*Working data*:

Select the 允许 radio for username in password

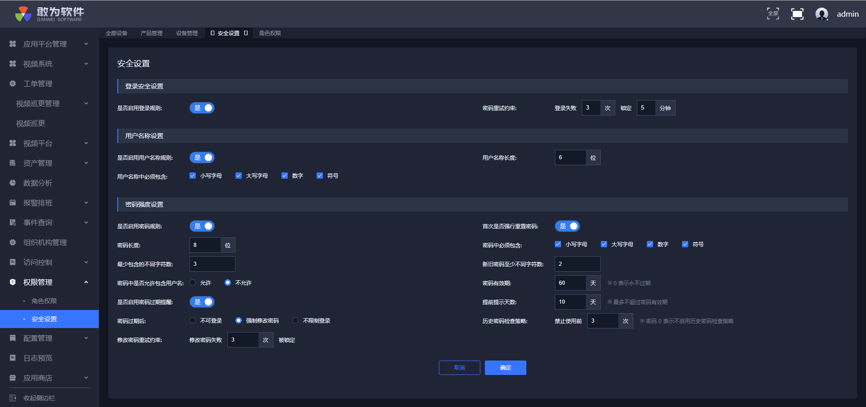click(x=193, y=283)
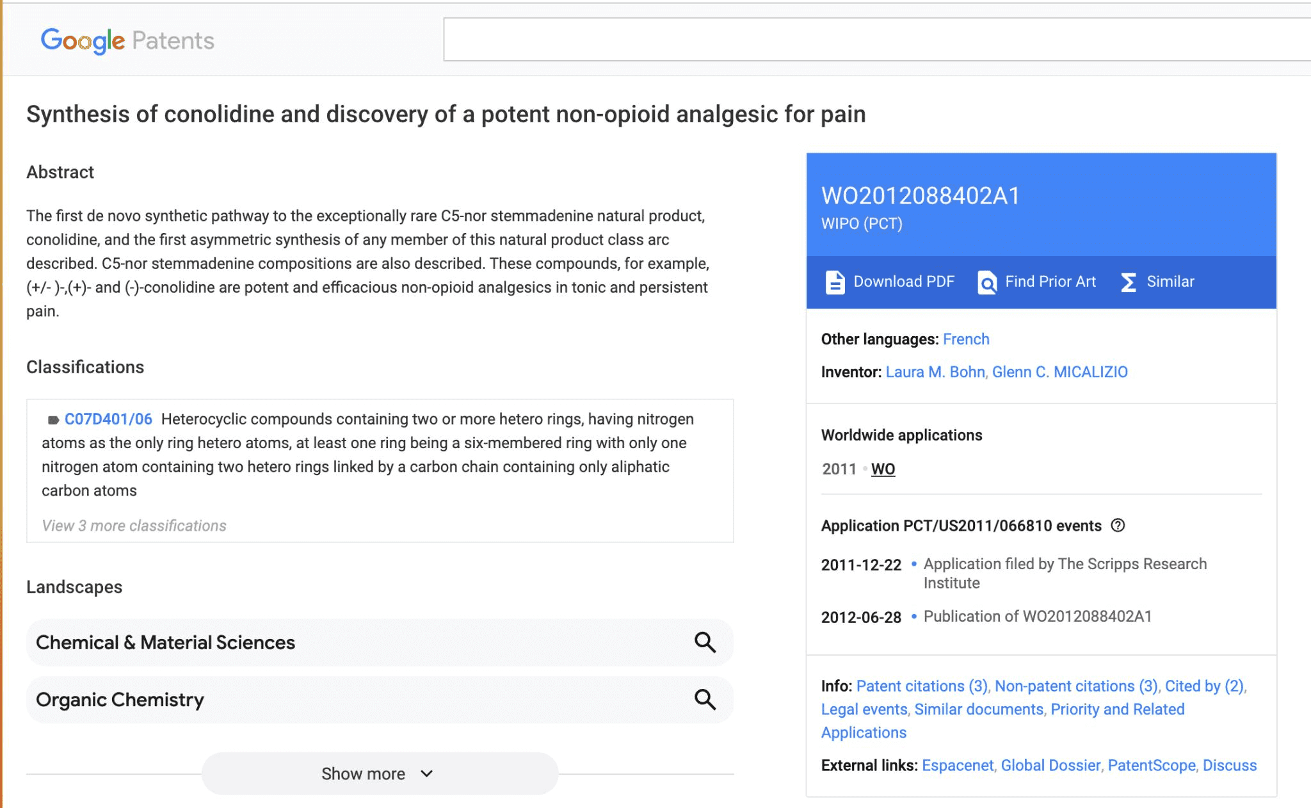Go to the Google Patents logo home

pyautogui.click(x=127, y=40)
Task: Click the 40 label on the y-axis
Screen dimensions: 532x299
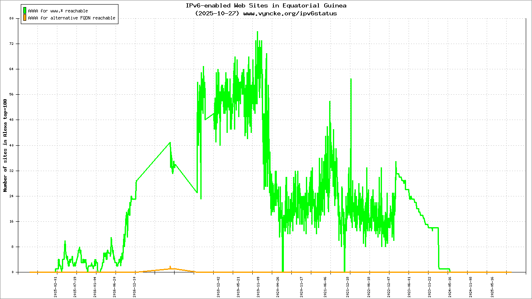Action: pyautogui.click(x=12, y=145)
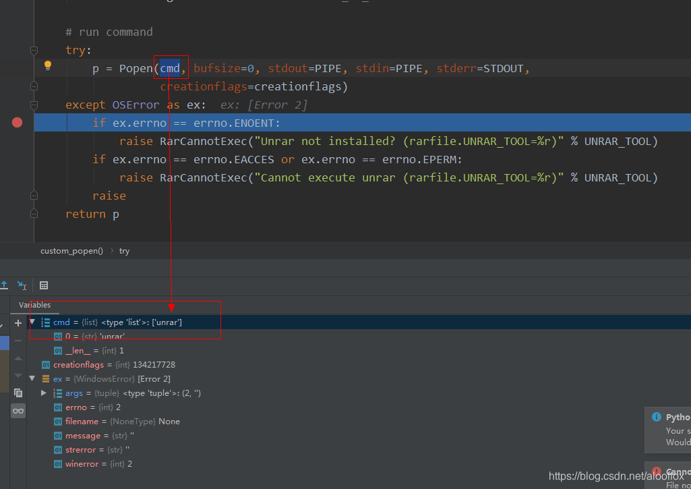Click the Remove Watch minus icon
The width and height of the screenshot is (691, 489).
tap(18, 340)

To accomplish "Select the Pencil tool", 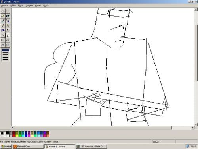I will (3, 25).
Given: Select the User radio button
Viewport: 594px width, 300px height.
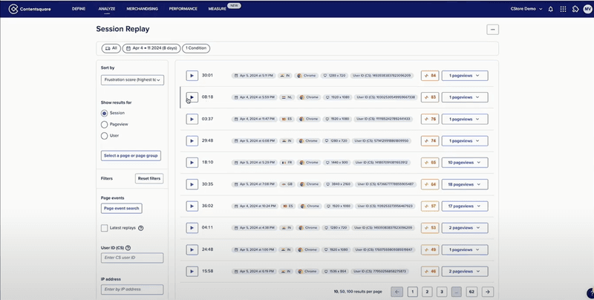Looking at the screenshot, I should tap(104, 135).
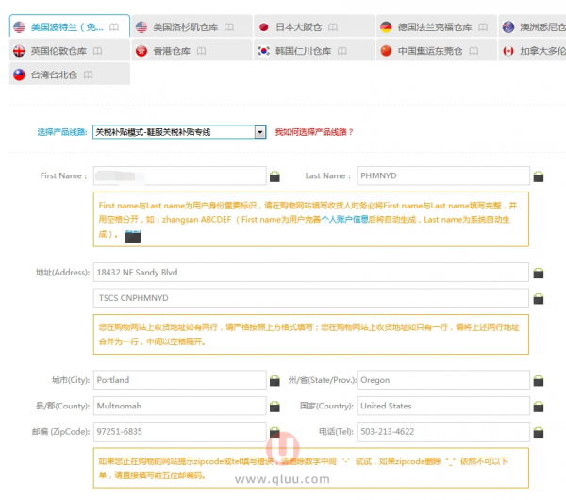Screen dimensions: 566x500
Task: Open the 韩国仁川仓库 tab
Action: 307,51
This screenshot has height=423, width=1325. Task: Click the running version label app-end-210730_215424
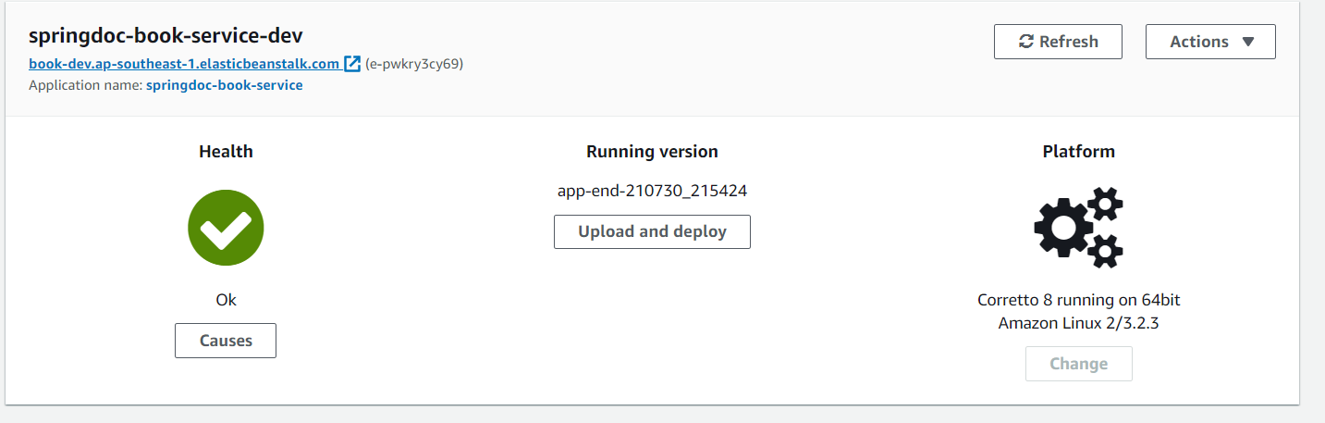tap(652, 191)
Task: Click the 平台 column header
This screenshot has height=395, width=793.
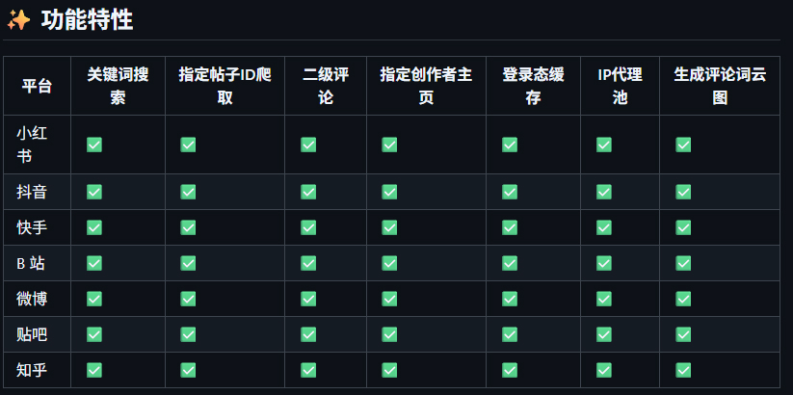Action: 37,86
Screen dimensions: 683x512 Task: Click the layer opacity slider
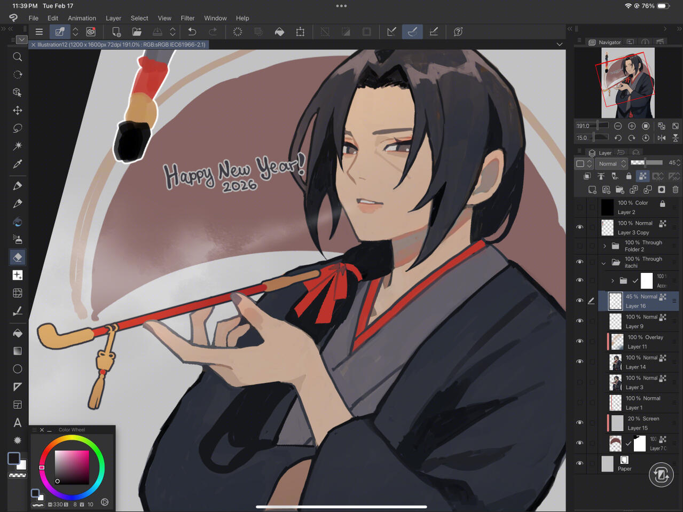(x=646, y=163)
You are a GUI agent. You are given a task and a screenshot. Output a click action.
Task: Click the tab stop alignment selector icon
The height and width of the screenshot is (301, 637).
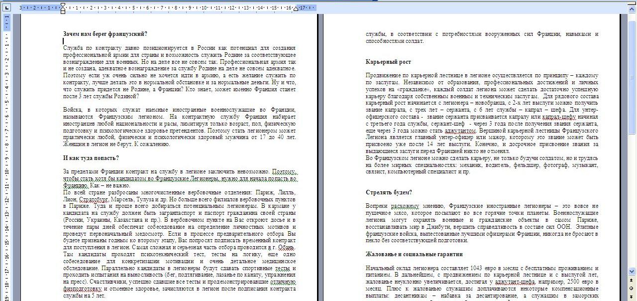tap(7, 8)
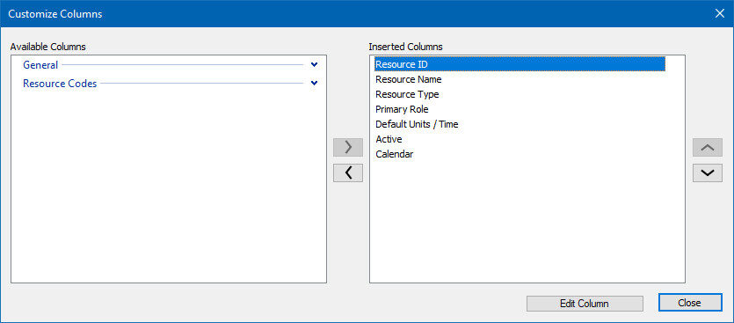734x323 pixels.
Task: Move the selected column up with the up arrow
Action: coord(708,147)
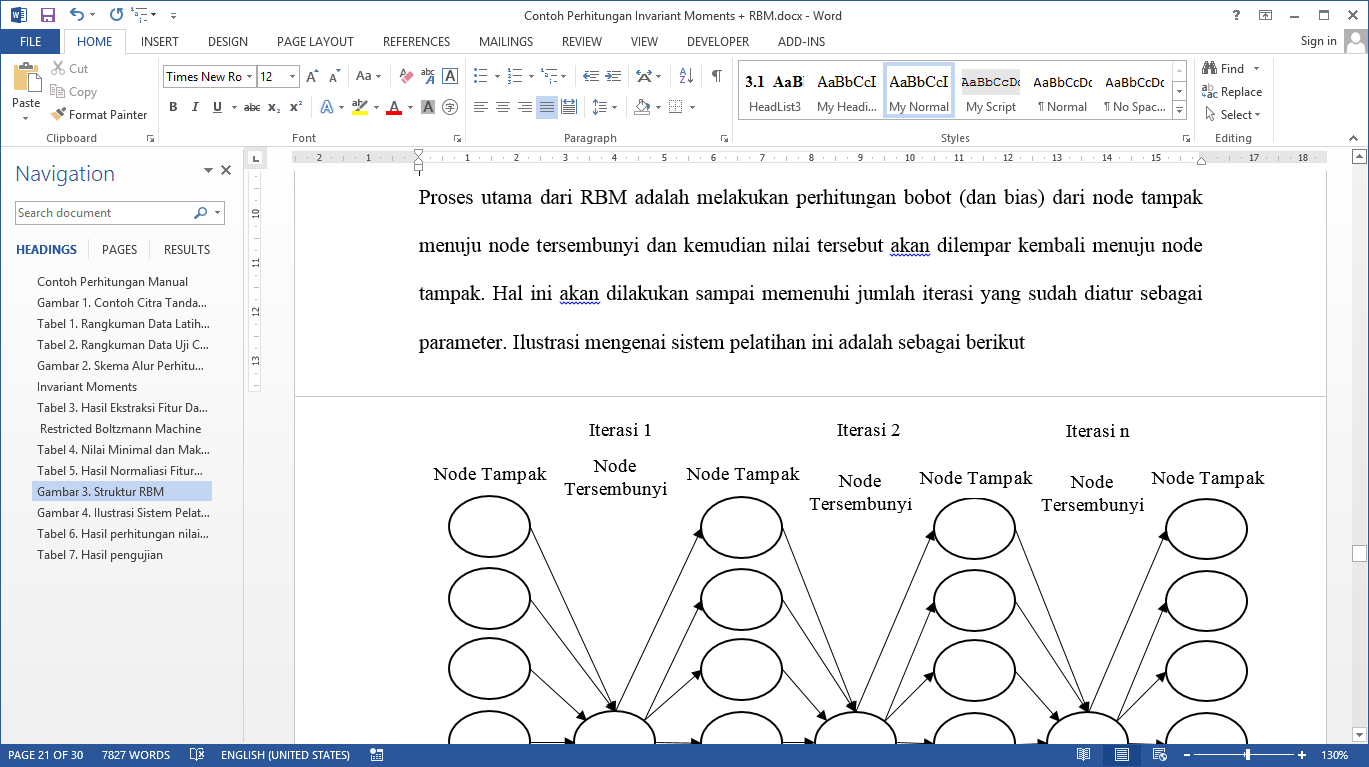Enable justified paragraph alignment
Screen dimensions: 1369x767
point(546,107)
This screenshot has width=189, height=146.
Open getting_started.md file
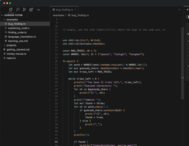coord(18,50)
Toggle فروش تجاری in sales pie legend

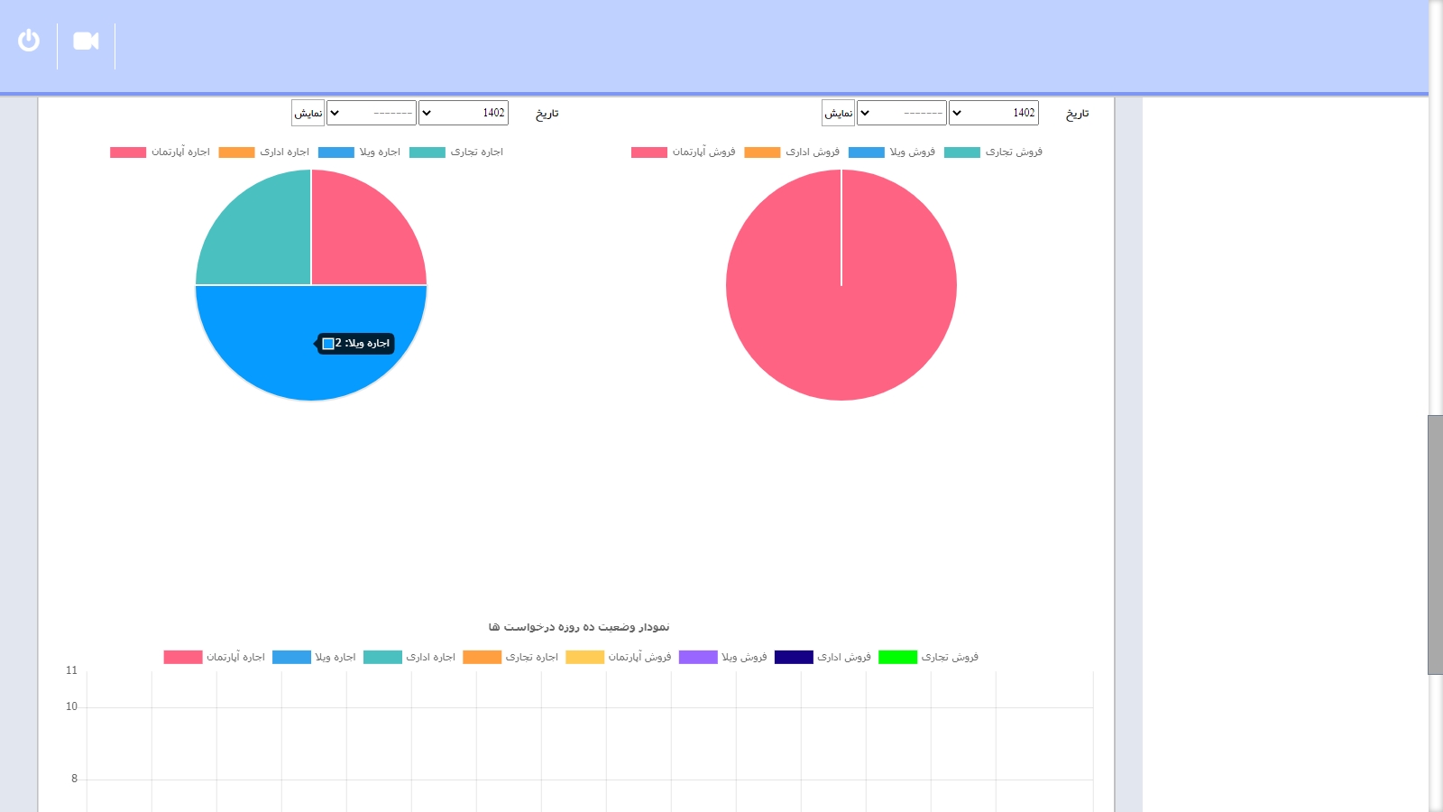point(993,152)
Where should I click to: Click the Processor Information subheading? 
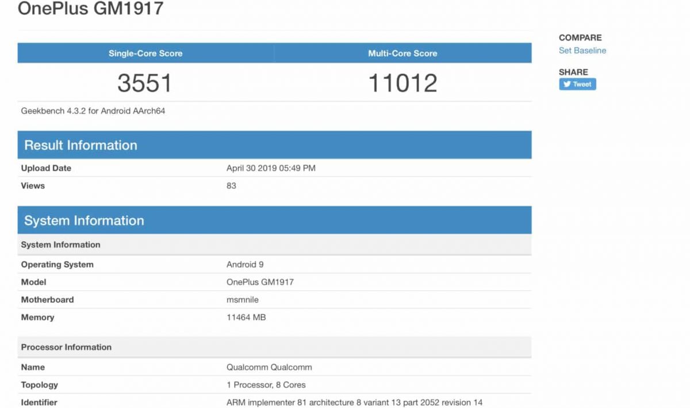click(x=66, y=347)
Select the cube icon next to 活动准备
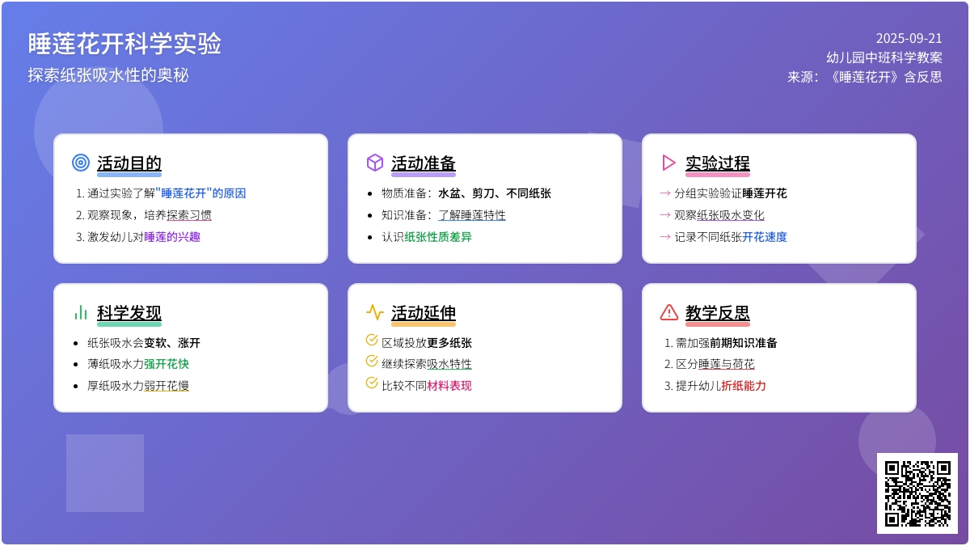Screen dimensions: 970x546 click(374, 163)
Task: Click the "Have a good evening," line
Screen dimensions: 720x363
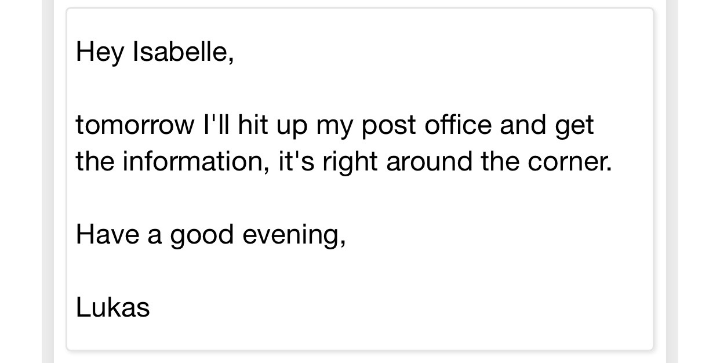Action: 211,235
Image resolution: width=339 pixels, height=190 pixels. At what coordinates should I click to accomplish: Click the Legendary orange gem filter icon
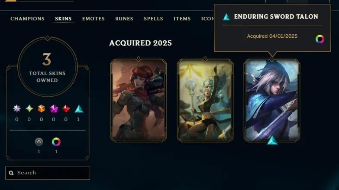coord(41,108)
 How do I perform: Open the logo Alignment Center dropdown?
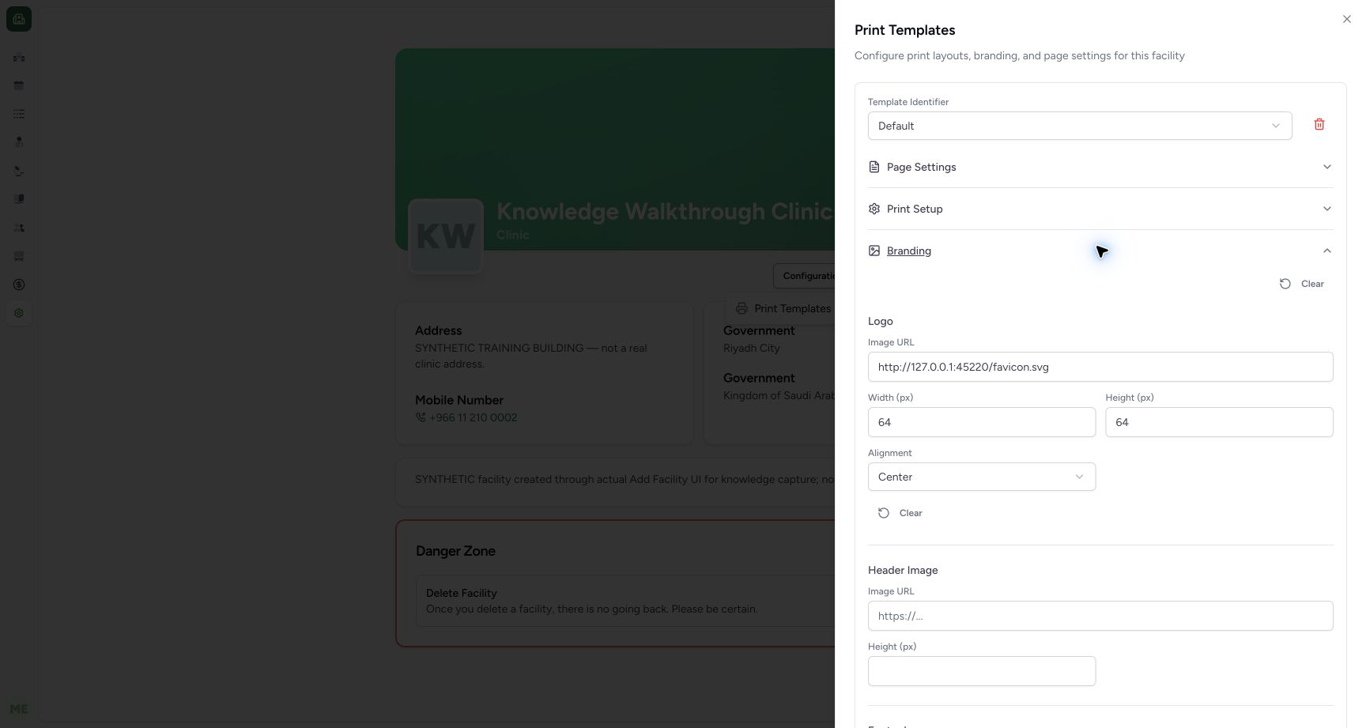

*Task to complete*:
The needed output is the lines from the one with "Screen dimensions: 720x363" through the end of the listing, written out exactly, both ends included, pictures excluded.

*Answer to the exercise*:
Screen dimensions: 720x363
Action: 211,235
Image resolution: width=339 pixels, height=190 pixels. At what coordinates should I click to accomplish: Click the Legendary orange gem filter icon
coord(41,108)
 How do I perform: Open the logo Alignment Center dropdown?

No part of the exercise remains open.